Page 128 - FIKIH_MA_KELAS X_KSKK_2020
P. 128
Ḥarīm secara istilah adalah sesuatu yang dibutuhkan untuk kesempurnaan sesuatu
yang lain seperti halaman rumah. Jika lahan mati merupakan ḥarīm dari lahan
hidup maka tidak bisa dimiliki dengan cara iḥyā’ul mawāt.

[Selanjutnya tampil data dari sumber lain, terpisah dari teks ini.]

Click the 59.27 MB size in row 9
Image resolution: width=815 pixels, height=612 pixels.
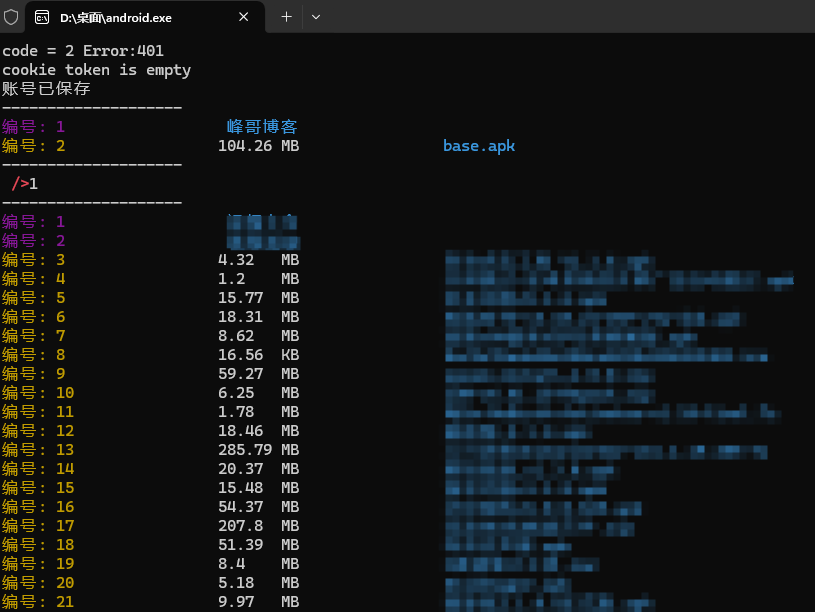click(258, 374)
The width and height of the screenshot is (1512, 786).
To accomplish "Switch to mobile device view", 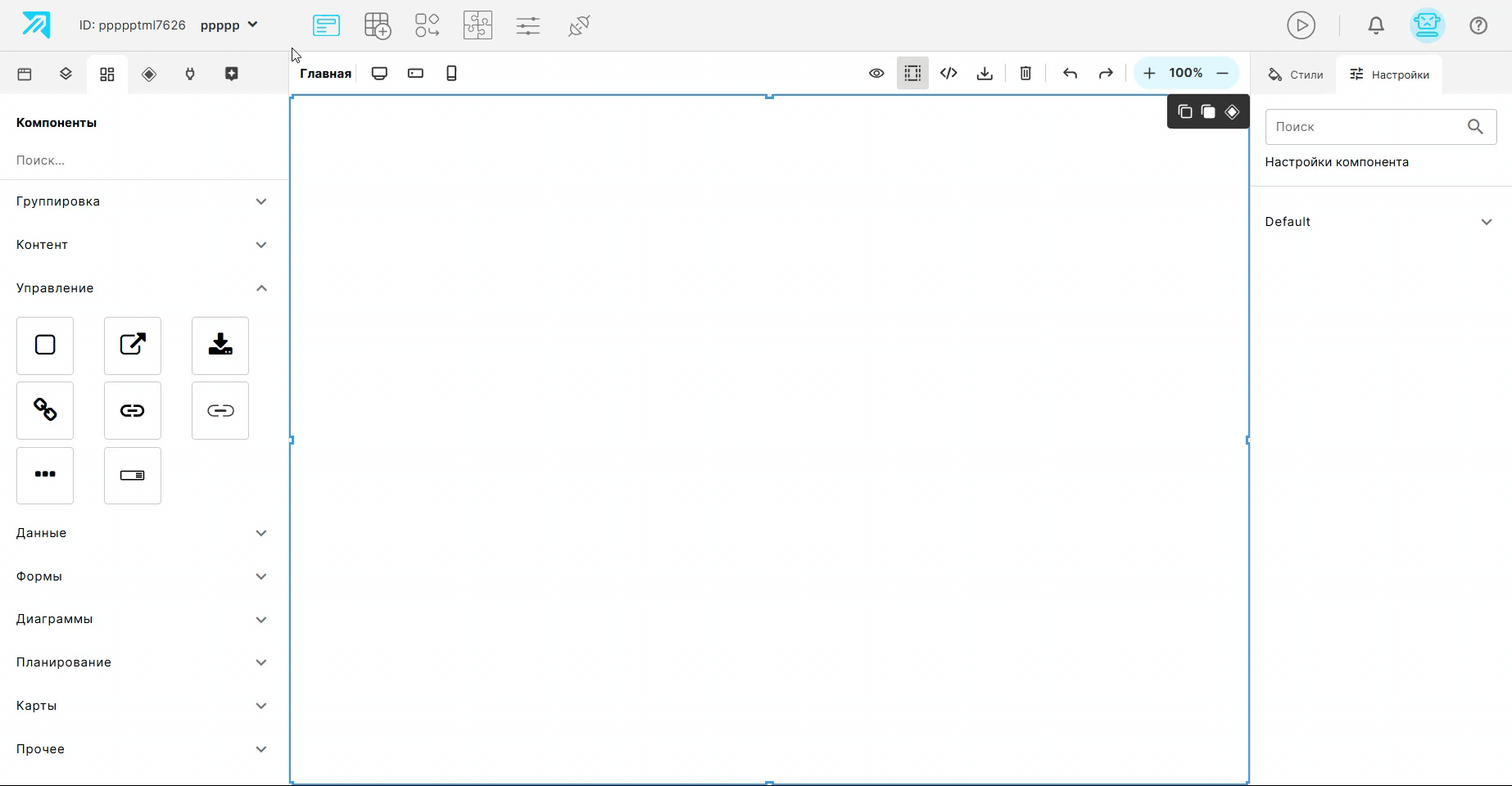I will tap(451, 74).
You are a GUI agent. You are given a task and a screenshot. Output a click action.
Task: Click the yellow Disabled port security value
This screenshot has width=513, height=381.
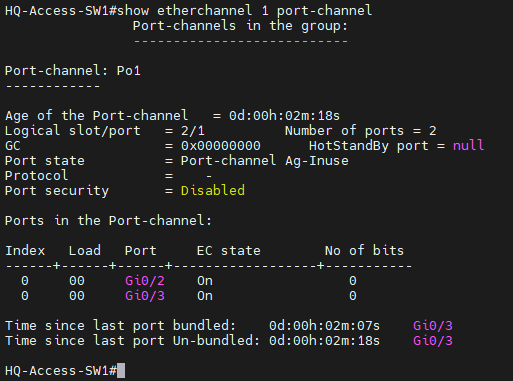213,190
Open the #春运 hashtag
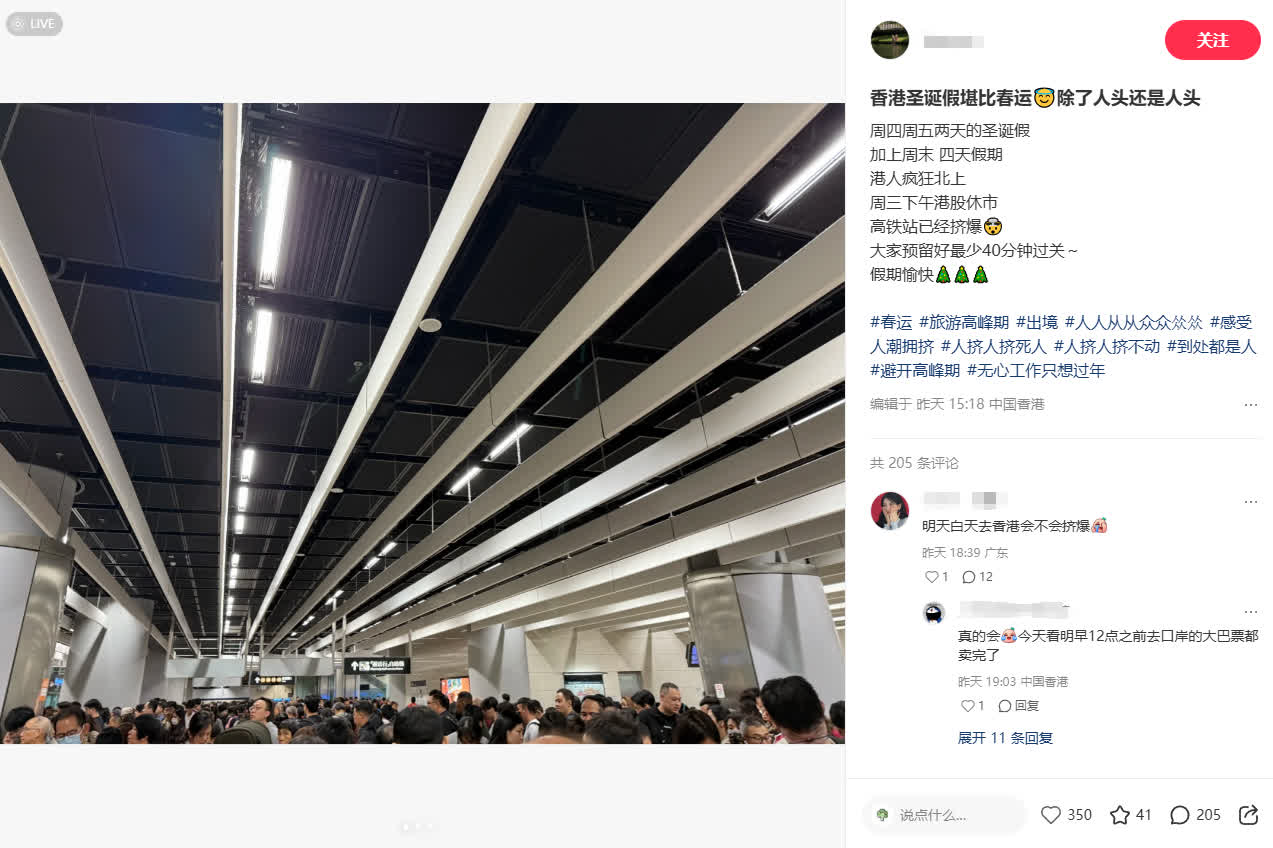 tap(891, 322)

3) Berada di daerah Islam. Jika lahan mati berada di daerah non Islam, boleh
dikelola jika tidak ada larangan dari masyarakat setempat. Jika ada larangan maka
tidak boleh. Ini adalah pendapat mażhab Syafi’i. Sedangkan mażhab selain
Syafi’i tidak membedakan lahan mati yang berada di daerah Islam atau non
Islam.
Lahan mati yang pernah dimiliki oleh seseorang di era islamiyyah dan
pemiliknya meninggal tidak bisa dimiliki dengan proses iḥyā’ul mawāt dan tidak
berstatus lahan mati lagi, akan tetapi kepemilikan lahan tersebut berpindah pada
ahli waris. Jika ahli waris tidak ditemukan atau tidak diketahui maka termasuk
māl ḍā’i’ yang harus dijaga jika ada harapan untuk mengetahui pemiliknya di
kemudian hari, jika tidak ada harapan untuk mengetahui pemiliknya maka
diserahkan kepada kebijakan imam sebagai aset negara.
c. Iḥyā’
Yaitu proses pengolahan lahan mati yang secara hukum berkonsekuensi
menjadi milik pengolah. Batas pengolahan lahan mati adalah sesuai dengan tujuan
yang diinginkan pengolah. Jika yang diinginkan adalah merubah lahan mati menjadi
rumah, maka yang harus dilakukan pengolah untuk berstatus sebagai pemilik lahan
tersebut adalah membuat pagar, memasang pintu, memasang atap atau yang lain
sekiranya sudah tidak layak dikatakan sebagai lahan mati lagi. Jika yang diinginkan
adalah merubah lahan mati menjadi perkebunan maka yang harus dilakukan adalah
memasang pagar, irigasi, menanam pohon dan yang lain sekiranya sudah layak
dinamakan perkebunan.
Meletakkan batu di sekitar lahan mati tidak bisa mewakili proses iḥyā’ul
mawāt. Tapi hanya sekadar pemberian batas (taḥajjur) yang tidak berkonsekuensi
kepemilikan. Taḥajjur ada dua praktik:
1) Sudah memulai proses iḥyā’ul mawāt tapi tidak diselesaikan.
2) Meletakkan sebuah tanda seperti batu disekitar lahan mati.
Lahan yang sudah diklaim pemerintah baik secara keseluruhan atau sebagian
tidak bisa dimiliki dengan cara iḥyā’ul mawāt tanpa ada izin dari pemerintah.